» **SOURCE EXCERPT**
= = = =

Holding a third of retail deposits and handling more than half of all electronic transactions, Privatbank dominates the sector in a way no privately owned lender does anywhere else, according to Gontareva.
Too Big to Fail?
“If you close Privatbank, or people lose trust in it, millions of Ukrainians will be lined up outside not just its doors, but ours, too, trying to get their money out,” said Gerhard Boesh, first deputy chairman of the board at Raiffeisen Bank Aval, a unit of the Austrian bank and Ukraine’s fifth largest. “They have to compromise, but they cannot let the bank be run as it was,” a cash pump for the rest of Kolomoisky’s business empire, he said.
So far, Privatbank is making its payments according to the same rules as other banks, according to Gontareva. Kolomoisky, who made his fortune in oil trading and metals, did not respond to repeated requests for comment for this article.
Gontareva’s closure of 80 banks (and counting) has earned her plenty of critics, who see the cull as yet another opportunity for corruption and for one set of rich insiders to take assets from another. The overhauls also have yet to translate into increased lending. Abandoned branches and lifeless ATMs are a ubiquitous feature of Kiev’s streets.
“The central bank has ruined the banking system of Ukraine. Its policy has led to a lending freeze and to skyrocketing interest rates,” said Ihor Petrashko, a senior executive for one of the tycoons whose bank was shut down.
Gontareva’s has been a lonely fight. Prosecutors so far haven’t acted on a single one of the more than 350 reports of fraud and other alleged crimes she’s submitted as part of the bank closures.
Still, bankers interviewed for this article, as well as Soros and international lenders working with the central bank chief, give her high marks.

= = = =

» **TASK A**
Please transcribe the entries below word for word, beginning at the line that has "Where should I click to: Click" and stopping after the line that has "Action: tap(675, 591)".

= = = =

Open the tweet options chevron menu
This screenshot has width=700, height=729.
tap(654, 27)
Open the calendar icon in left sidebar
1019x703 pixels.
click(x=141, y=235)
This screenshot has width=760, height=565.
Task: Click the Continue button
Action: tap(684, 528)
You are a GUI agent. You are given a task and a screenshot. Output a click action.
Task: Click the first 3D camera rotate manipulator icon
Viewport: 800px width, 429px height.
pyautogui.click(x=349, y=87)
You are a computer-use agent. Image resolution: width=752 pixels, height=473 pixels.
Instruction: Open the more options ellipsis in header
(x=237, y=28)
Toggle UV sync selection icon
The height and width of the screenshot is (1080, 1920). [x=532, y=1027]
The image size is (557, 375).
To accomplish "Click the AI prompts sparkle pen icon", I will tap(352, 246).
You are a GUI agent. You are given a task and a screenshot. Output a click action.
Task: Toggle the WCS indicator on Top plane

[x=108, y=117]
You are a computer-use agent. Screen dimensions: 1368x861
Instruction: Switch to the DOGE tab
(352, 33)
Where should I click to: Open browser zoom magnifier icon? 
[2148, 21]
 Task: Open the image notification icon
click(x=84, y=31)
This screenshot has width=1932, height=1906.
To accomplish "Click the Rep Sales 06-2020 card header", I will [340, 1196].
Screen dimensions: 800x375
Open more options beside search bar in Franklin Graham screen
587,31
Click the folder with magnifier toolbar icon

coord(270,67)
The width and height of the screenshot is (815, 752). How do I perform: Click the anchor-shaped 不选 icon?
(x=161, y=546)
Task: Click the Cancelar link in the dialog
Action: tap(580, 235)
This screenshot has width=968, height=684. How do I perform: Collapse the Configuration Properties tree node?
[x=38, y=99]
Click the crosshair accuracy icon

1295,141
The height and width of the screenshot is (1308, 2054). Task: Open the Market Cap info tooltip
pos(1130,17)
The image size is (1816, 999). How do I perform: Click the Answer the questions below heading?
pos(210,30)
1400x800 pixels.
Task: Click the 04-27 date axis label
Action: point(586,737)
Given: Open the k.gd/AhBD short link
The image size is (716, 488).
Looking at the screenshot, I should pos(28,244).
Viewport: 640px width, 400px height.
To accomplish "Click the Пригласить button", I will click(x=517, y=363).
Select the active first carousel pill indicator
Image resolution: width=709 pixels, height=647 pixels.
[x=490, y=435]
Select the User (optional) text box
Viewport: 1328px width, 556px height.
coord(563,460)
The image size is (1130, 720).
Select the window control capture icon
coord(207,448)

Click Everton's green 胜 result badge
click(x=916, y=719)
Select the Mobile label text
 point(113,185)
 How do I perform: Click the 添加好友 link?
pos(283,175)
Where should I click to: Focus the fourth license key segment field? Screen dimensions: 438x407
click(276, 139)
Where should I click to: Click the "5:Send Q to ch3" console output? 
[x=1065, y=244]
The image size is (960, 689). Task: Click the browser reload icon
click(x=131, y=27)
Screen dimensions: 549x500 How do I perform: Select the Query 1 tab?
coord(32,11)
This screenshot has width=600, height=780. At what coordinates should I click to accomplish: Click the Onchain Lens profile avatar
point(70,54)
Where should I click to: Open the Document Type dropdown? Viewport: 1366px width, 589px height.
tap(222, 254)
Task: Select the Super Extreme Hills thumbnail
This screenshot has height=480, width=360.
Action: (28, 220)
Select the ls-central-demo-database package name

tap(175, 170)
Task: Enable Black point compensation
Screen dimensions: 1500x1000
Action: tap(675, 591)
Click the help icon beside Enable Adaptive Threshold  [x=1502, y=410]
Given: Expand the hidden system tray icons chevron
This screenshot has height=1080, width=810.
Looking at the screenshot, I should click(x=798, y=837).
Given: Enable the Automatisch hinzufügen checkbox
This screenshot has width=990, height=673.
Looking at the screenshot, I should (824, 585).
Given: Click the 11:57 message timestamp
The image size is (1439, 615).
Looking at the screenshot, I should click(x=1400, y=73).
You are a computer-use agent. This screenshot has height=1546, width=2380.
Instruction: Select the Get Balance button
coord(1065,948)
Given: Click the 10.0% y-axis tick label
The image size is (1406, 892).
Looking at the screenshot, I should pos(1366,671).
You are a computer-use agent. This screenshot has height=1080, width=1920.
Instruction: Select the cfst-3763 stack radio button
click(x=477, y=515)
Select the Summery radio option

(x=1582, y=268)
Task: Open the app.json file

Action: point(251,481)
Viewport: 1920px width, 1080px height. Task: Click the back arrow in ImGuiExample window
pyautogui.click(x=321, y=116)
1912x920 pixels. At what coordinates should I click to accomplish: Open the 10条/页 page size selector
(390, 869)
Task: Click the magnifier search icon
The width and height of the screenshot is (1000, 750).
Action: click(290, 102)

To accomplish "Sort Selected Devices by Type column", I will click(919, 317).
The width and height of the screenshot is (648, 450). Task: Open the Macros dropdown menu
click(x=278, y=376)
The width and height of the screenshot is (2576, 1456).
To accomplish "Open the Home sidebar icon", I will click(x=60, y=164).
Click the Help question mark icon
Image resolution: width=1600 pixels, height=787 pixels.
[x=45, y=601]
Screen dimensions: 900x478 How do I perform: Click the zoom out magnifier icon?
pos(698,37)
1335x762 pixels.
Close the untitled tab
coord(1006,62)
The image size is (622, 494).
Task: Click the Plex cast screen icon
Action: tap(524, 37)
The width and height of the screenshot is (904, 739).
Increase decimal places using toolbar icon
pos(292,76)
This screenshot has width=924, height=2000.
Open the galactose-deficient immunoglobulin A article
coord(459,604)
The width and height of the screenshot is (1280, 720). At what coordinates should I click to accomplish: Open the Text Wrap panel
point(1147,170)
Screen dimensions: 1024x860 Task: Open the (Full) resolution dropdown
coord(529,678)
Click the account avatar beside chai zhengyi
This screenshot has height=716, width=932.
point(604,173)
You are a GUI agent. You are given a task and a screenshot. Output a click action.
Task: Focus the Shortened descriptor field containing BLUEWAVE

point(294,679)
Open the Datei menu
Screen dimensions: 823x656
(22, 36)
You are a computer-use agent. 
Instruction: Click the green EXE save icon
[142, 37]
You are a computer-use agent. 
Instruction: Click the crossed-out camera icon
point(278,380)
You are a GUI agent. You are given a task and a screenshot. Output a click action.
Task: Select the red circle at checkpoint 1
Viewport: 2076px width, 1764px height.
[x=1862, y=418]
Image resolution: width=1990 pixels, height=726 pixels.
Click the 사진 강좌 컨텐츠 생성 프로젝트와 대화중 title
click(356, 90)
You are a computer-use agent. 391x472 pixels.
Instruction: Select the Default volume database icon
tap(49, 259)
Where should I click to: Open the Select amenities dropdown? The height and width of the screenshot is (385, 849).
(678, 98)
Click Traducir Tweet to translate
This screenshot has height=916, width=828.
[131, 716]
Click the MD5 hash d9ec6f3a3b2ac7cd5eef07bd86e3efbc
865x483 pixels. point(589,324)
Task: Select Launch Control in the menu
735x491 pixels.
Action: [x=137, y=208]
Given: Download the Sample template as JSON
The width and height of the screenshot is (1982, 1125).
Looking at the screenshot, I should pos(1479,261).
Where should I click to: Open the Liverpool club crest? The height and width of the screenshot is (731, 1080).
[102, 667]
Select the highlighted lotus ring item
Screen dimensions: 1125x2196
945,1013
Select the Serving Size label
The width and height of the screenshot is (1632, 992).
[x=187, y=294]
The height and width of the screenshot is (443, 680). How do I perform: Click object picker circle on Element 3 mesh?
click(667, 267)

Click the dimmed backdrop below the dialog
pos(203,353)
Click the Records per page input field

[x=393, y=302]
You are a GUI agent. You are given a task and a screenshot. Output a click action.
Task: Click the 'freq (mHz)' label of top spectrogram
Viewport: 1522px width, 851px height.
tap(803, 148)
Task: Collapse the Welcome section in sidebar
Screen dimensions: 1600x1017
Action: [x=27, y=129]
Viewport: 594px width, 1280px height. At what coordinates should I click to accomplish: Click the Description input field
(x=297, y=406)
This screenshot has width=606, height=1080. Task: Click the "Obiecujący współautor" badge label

= = = =

» **TASK B**
Pick up the excerpt about Privatbank and Ukraine's central bank chief where it stops, and write what comes next.

» **RIGHT ANSWER A**
Where should I click to: Click the "5:Send Q to ch3" console output? 
[x=1065, y=244]
The image size is (960, 689). Task: Click the browser reload icon
click(x=131, y=27)
Screen dimensions: 549x500 How do I perform: Select the Query 1 tab?
coord(32,11)
This screenshot has width=600, height=780. At what coordinates should I click to accomplish: Click the Onchain Lens profile avatar
point(70,54)
Where should I click to: Open the Document Type dropdown? Viewport: 1366px width, 589px height.
tap(222, 254)
Task: Select the Super Extreme Hills thumbnail
This screenshot has height=480, width=360.
Action: (28, 220)
Select the ls-central-demo-database package name

tap(175, 170)
Task: Enable Black point compensation
Screen dimensions: 1500x1000
Action: tap(675, 591)

» **RIGHT ANSWER B**
“It is a huge achievement,” Aivaras Abromavicius, former economy minister, said of Gontareva’s efforts. “Along with the gas trade, banking was really the point of endless corruption in Ukraine.” Abromavicius quit earlier this year in protest at what he said were obstructions to his reform efforts from the president’s closest allies.
President Petro Poroshenko, himself a billionaire who owns a small bank and made his fortune in chocolate, appointed Gontareva in June 2014. A career banker, she ran an investment house that advised him on deals, a connection that made many skeptical that she would be impartial.
The country was at war. The central bank’s reserves had fallen below $10 billion. When Gontareva responded by letting the hryvnia float, her popularity plunged along with the currency. Inflation spiked as high as 60 percent.
Thanks to loans from the IMF and capital controls, Gontareva was able to steady the hryvnia and the central bank has even begun to buy dollars on the market to rebuild reserves. Inflation has slowed to single digits.
Gontareva overhauled the regulator, officially known as the National Bank of Ukraine, as well.
When she arrived, it had a staff of 12,000, more than three times the number at the Bank of England, which manages an economy more than 25 times as large. What many of these people did -- apart from assembling chairs at the in-house furniture department -- was a mystery to the new governor.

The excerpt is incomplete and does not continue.